The third observation is that using memory mapped NVM regions and cache flushes is always better than relying on file system interfaces. By mapping the NVM file to the virtual address space using mmap(), we circumvent the file system entirely, removing the overhead of performing system calls and going through the file system software stack. When combined with pre-allocation of file storage, this approach also needs another system call, mremap(), to accommodate for the newly allocated space. In addition, the paper also suggests that using cache flush instructions (clwb, clflushopt) and memory fences for data persistence is better than using msync(), as msync() will write back an entire page even if only a small part of it is actually dirty.
The fourth observation is that the old assumption that data transfer can only be made atomically at 4KB blocks will become a problem with byte-addressable NVM. The paper uses the journaling block device, JBD2, as an example. Based on reasons discussed above, JBD2 always writes journal for the modified metadata in 4KB page to ensure the atomicity of the write, even in the case where multiple small metadata changes are made to different pages. This will translate into multiple 4KB write to the NVM, with lots of space for improvement as the actual amount of data being changed is not that much. As an improvement, the authors of the paper redesigned JBD2 and named it as Journaling DAX Device (JDD). JDD only logs metadata to be affected by a write at a byte level, reduing the number of information to be written to the minimum.
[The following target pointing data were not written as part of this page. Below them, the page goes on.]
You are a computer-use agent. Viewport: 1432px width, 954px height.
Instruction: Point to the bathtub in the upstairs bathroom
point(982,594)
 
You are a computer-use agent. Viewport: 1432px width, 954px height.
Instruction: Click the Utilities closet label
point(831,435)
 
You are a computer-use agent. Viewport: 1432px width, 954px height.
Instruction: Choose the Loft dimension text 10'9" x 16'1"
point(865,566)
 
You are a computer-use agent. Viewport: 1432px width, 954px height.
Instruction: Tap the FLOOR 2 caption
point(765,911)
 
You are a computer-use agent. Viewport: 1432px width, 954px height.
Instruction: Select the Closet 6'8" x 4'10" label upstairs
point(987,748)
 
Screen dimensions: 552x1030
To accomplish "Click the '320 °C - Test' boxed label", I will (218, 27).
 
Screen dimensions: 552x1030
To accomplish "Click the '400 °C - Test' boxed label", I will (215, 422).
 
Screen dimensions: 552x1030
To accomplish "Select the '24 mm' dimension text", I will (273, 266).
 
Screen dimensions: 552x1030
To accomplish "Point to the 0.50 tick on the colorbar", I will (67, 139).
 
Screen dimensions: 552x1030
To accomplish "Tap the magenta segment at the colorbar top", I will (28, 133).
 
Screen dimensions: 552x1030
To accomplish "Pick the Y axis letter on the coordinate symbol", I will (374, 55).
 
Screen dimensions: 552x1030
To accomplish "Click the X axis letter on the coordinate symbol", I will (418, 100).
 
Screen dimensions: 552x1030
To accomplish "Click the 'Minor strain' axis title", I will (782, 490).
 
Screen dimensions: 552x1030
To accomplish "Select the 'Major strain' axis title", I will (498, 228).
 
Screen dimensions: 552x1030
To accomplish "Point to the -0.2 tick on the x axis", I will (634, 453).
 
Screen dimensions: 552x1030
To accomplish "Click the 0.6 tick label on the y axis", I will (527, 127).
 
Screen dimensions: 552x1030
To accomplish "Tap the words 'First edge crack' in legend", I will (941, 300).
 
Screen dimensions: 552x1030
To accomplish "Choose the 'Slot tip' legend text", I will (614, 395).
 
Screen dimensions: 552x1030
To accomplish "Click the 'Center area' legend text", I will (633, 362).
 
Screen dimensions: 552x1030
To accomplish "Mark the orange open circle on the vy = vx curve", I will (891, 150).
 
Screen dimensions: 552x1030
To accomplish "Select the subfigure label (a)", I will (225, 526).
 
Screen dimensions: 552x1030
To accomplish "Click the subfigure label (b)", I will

Lastly, as the access speed of NVM is close to that of the DRAM, greater parallelism has been observed for NVM-based systems. In such a system, centralized coordination such as single global journaling device can easily become a bottleneck without proper tuning, as is the case with JBD mentioned above. In JBD, all threads generating a journal record will have to serialize with each other, since the JBD is protected by a single lock, resulting in limited concurrency. To solve this problem, the paper suggests that a thread-local journaling space be maintained such that threads can generate their own record without interfering with each other. Better performance has been observed after replacing JBD with JDD.